Northern Exposure

OHS prosecutions: When the regulator mischaracterizes a party’s role

by Carla Oliver

When a person applies for a job, the job generally comes with a title that an employer believes to be descriptive of the role and reflective of the duties and responsibilities of the position. In many cases, an employer’s assignment of a job title to a particular role is done without a great deal of detailed thought.

It is important to remember, however, that occupational health and safety (OHS) legislation in each Canadian jurisdiction sets out the obligations of various individual parties regarding health and safety in the workplace. While the specifics of the legislation vary somewhat between jurisdictions, generally speaking, “supervisors,” “employers,” “constructors,” and other groups each have defined obligations under health and safety legislation that are triggered by virtue of their particular role in relation to the workplace.

Breaches of these obligations can lead to administrative orders or penalties, or, in more serious cases, prosecution by way of regulatory charges. When a charge is laid that mischaracterizes the role of the individual or organization, the individual or organization may have a complete defense to the charge. As a result, it is important for individuals and organizations to understand how they are properly characterized for the purposes of OHS legislation.

Definitions and duties

One area in which there is often a confusing interaction between workplace job titles and OHS roles is the area of construction. Most construction contracts assign titles to the parties involved in a construction project without regard to the categories set out under applicable OHS legislation. For example, a construction contract may identify the company in charge of a construction project as a “constructor manager” or “general contractor,” despite the fact that these titles do not correspond to any categories found in applicable OHS legislation.

Instead, the legislation might use entirely different terms, such as “constructor” or “prime contractor.” It can therefore be challenging to determine if an individual or company has been properly characterized by the regulator in a charge. When this issue arises, a detailed analysis must be undertaken of the categories in the applicable OHS legislation and the corresponding obligations assigned to each category.

Care must be taken when considering whether the individual or organization wants to accept the implications of a certain legislative category, particularly in reference to how the party’s duties have been set out in the construction contract and what the party’s actual role has been in the construction project.

Mischaracterization in a prosecution

When a party is facing a regulatory, quasi-criminal charge under health and safety legislation, it is important to remember that the Crown bears the burden of proof to establish all essential elements of the offense beyond a reasonable doubt. One of the elements of the offense is the characterization of the party chargedi.e., the prosecution must prove beyond a reasonable doubt that the party charged is, in fact, an “employer,” “supervisor,” “constructor,” or other appropriate category for the purposes of the applicable health and safety legislation.
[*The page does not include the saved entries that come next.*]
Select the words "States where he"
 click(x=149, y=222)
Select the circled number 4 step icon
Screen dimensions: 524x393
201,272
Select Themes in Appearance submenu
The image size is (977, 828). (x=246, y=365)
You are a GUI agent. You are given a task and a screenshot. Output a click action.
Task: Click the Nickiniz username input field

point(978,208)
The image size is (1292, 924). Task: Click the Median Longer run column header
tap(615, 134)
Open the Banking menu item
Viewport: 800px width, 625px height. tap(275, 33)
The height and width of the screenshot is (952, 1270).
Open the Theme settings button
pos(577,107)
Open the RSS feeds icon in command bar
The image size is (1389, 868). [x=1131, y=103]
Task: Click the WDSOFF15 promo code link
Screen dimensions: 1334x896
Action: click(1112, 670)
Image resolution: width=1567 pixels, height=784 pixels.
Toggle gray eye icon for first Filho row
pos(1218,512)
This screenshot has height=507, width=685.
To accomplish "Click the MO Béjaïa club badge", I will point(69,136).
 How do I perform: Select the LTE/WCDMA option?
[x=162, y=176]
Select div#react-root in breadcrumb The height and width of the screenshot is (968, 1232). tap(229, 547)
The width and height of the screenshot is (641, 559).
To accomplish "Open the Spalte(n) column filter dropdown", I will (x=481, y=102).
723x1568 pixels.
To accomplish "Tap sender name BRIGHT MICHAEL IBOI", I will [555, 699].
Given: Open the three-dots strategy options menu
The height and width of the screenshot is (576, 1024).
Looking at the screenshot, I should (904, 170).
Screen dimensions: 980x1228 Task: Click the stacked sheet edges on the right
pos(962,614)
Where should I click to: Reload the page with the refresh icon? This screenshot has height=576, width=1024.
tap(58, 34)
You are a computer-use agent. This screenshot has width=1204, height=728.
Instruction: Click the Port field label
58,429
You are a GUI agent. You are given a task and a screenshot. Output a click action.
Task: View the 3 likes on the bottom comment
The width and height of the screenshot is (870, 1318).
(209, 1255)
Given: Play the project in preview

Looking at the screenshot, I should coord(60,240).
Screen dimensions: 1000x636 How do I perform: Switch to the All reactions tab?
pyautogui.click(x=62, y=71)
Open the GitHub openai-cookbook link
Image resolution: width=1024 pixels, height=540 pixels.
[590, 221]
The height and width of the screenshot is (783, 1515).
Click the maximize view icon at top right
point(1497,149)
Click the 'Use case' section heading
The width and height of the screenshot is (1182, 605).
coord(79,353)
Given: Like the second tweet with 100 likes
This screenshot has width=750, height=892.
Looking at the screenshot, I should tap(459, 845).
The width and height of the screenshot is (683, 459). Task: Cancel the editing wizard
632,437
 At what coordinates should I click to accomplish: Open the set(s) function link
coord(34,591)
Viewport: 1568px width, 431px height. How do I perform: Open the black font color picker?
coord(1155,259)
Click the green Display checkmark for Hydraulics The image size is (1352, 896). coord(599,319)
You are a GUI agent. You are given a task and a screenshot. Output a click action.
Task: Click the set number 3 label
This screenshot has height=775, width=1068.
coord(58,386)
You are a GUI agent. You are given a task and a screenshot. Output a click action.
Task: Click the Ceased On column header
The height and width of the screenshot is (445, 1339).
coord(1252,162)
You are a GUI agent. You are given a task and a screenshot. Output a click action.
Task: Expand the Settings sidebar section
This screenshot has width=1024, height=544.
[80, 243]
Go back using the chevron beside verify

Any party who has been charged with an offense should not simply assume that the prosecution has made the correct determination as to its categorization. The categorization chosen by the prosecution should, in each case, be carefully evaluated by the party facing the charge. If there is a viable argument that the prosecution has not charged the party correctly in this respect, it is open to the charged party to argue that the prosecution cannot meet its burden of proof to the standard of “beyond a reasonable doubt” and, thus, that the party should be acquitted of the charge(s).

A recent decision from Nova Scotia highlights this point. In R. v. McCarthy’s Roofing Limited, [2016] N.S.J. No. 344, a trial judge was tasked with evaluating four charges against a roofing company after an outrigger beam fell from the penthouse level of a building and seriously injured a worker below. Two of the charges against the company were stated to be against the company in its capacity as an “employer,” while the other two charges were laid against the company in its capacity as a “constructor.”

Following the trial, the judge acquitted the company of the two charges in which the company was categorized as a “constructor,” on the basis that the company did not have sufficient authority beyond the “workplace” to trigger the obligations of a “constructor” under applicable legislation.

Takeaway

As a result, it is important for individuals and organizations to not only understand their job titles in the normal course of employment but also to understand how their role is properly characterized for the purposes of health and safety legislation. This understanding will not only give clarity to a party about its obligations and duties under the legislation, it will also be critical in the event that the party is ever charged under the legislation in a way that it believes to be incorrect.